「3,000を超える膵臓がん患者の腫瘍サンプルの包括的なゲノムプロファイリングにより、我々は、ALK転座を有する腫瘍をもつ5人の患者を同定した」とピッツバーグ大学医学部の病理学部助教授Aatur Singhi氏MD、PhDと共同研究者 Nathan Bahary氏、MD、PhDを含む多施設共同研究チームは、Journal of the National Comprehensive Cancer Networkに発表した。
この遺伝的変化とは、希少な未分化リンパ腫キナーゼ(ALK)と呼ばれる遺伝子を含む染色体転座、または遺伝物質の再編成のことである。 ALKのタンパク質産物はがん遺伝子(oncogene)、または正常細胞にがんのような性質を与えることができるタンパク質と考えられている。

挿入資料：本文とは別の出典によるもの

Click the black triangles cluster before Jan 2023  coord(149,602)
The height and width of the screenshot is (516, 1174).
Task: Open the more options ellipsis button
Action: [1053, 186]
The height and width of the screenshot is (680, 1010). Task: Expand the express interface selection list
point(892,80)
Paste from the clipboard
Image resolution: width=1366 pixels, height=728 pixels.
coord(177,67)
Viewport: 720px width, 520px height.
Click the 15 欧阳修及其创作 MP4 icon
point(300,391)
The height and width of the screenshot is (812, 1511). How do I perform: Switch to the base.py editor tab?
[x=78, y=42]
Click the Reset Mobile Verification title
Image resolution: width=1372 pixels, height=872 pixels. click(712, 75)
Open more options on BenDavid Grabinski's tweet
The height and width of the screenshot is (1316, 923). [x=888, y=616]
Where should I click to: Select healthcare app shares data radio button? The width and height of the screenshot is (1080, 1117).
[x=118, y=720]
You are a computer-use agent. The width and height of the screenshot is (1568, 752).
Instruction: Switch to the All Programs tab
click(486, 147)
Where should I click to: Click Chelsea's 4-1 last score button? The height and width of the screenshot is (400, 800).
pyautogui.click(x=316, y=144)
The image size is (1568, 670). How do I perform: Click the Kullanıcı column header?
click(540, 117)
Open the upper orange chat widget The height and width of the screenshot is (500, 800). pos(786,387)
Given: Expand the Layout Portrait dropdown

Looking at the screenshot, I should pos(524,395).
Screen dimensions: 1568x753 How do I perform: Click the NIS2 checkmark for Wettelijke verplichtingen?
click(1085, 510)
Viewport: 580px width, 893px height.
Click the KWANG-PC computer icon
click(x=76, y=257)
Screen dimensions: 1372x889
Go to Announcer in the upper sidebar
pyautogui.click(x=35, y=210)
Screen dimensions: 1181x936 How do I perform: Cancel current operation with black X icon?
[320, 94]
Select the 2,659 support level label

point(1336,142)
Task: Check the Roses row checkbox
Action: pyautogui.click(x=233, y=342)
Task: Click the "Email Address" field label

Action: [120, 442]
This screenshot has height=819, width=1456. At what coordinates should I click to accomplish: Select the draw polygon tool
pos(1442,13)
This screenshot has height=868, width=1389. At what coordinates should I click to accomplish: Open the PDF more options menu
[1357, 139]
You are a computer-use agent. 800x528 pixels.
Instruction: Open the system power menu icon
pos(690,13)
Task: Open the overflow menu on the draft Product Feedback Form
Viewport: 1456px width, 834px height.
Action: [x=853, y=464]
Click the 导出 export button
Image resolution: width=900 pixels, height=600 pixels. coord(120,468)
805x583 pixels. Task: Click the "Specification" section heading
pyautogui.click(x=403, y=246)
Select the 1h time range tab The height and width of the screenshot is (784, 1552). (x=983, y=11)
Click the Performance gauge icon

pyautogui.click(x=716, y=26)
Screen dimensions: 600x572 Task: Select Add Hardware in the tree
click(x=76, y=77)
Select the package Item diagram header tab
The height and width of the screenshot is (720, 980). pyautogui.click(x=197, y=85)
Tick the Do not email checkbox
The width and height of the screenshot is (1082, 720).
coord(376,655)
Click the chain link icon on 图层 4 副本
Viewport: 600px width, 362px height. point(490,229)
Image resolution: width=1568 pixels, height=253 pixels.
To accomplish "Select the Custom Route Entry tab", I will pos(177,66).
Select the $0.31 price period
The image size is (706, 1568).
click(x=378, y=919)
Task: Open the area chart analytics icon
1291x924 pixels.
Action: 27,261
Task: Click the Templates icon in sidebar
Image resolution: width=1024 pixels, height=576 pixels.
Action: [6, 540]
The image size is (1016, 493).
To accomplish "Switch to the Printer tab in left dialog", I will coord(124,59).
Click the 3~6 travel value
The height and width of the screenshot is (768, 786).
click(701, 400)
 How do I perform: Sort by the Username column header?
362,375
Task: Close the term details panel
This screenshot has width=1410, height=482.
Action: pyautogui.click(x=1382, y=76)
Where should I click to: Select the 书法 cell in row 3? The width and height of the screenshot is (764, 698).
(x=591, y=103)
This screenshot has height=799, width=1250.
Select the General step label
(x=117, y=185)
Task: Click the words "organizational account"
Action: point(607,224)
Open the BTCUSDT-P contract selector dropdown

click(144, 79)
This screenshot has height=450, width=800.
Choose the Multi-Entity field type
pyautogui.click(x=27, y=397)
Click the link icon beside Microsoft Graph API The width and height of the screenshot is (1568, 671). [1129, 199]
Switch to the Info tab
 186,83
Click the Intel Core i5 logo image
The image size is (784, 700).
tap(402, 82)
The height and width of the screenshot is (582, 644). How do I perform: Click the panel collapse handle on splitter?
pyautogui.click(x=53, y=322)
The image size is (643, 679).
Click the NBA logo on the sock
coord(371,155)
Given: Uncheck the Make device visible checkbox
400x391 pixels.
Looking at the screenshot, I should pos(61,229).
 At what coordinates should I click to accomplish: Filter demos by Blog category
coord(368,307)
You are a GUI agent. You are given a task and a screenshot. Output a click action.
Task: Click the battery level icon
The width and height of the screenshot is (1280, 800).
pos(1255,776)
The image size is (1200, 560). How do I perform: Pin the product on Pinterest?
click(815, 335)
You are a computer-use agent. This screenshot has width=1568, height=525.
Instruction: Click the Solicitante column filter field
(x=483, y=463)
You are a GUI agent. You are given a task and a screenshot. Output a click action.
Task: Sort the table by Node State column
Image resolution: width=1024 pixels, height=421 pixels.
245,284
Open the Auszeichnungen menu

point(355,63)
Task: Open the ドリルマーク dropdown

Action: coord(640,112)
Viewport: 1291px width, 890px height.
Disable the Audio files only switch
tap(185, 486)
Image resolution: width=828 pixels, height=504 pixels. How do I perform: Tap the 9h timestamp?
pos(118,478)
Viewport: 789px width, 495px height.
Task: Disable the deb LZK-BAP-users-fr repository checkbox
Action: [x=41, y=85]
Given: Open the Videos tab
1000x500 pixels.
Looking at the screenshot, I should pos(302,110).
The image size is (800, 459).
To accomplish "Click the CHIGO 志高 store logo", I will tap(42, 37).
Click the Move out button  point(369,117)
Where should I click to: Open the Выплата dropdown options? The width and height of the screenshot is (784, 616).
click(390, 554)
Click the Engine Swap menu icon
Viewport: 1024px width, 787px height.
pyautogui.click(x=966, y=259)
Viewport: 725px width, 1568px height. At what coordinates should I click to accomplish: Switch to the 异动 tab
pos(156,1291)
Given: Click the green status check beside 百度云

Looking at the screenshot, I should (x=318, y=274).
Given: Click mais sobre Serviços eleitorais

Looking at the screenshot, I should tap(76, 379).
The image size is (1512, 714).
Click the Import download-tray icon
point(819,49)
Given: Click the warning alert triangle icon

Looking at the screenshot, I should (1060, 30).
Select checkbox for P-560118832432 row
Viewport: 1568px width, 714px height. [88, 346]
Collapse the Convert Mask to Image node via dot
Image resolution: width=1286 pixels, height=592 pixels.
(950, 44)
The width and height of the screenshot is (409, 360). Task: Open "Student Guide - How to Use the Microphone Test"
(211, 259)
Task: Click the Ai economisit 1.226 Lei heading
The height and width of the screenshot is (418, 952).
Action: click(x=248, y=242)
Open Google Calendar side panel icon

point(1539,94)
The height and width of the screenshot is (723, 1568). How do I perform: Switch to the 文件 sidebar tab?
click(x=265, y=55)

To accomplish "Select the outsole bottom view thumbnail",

「エキサイティングなことに、ALK阻害剤、または異常に活性なALKの活動を選択的に遮断する薬剤(下記のリスト参照)は、他のがん種においても有効性を示しており、ALK遺伝子変異のある膵臓がん患者にも有益である可能性があります。我々の研究に先立ち、ALK転座は膵臓がんでは報告されていませんでした」と 膵臓がん患者の腫瘍に治療上標的とすることができる異常なALK遺伝子変異があることを突きとめたSinghi氏は述べた。「膵臓がん患者のなかの少数のグループ(選択肢が非常に少ない集団)でさえも効果的かつ臨床的に利用可能な治療法がみつかるという見通しは刺激的だ」と説明した。「次のステップは、我々の分子データを振り返って、まだ見つかっていない潜在的に治療可能なサブセットを同定することである」と彼は付け加えた。Singhi氏は、2016年にパンキャン・トランスレーショナルリサーチ助成金を獲得している。
パンキャン本部が進める最先端「Know YourTumor®プレシジョンメディシン」の研究プロジェクトでは、希望する膵がん患者に分子プロファイリング検査を提供している。分子プロファイリングは、患者の正常細胞が癌化する特定の変化に関する情報を提供することができる。膵臓がんの独特な遺伝子変異の特徴は、その患者に最適な治療を選択するために必要な情報を提供する。5つの膵臓がん患者の腫瘍において異常な遺伝的変化が検出された。この研究に参加した患者の1人は、Cedars-SinaiにあるAndrew Hendifar氏、MD、MPHによってパンキャン本部「Know Your Tumor」分子プロファイリング検査への参加を勧められ検査を受けた。その結果発見されたのが、今回の稀なALK融合遺伝子変異だった。
■現在FDAによつて承認されているALK阻害剤:
・クリゾチニブ Crizotinib (Xalkori) 2013
・セリチニブ Ceritinib (Zykadia) 2014
・アレクチニブ Alectinib (Alecensa) 2015
・ブリガチニブ Brigatinib (Alunbrig) 2017 (日本では未承認)
■ALK遺伝子変異検査キット
Vysis ALK Break-Apart fluorescence in situ hybridization probe kit test
編集注:間野博行氏(国立がん研究センター研究所 所長)により肺がんのドライバー遺伝子、EML4 -ALK融合遺伝子が発見され、2007年にNature誌に発表された。2011年にはALK阻害剤クリゾチニブ(一般名Crizotinib商品名Xalkori)が発売され、ALK遺伝子変異陽性の肺がん患者に投与され非常に高い奏効率が確認されている。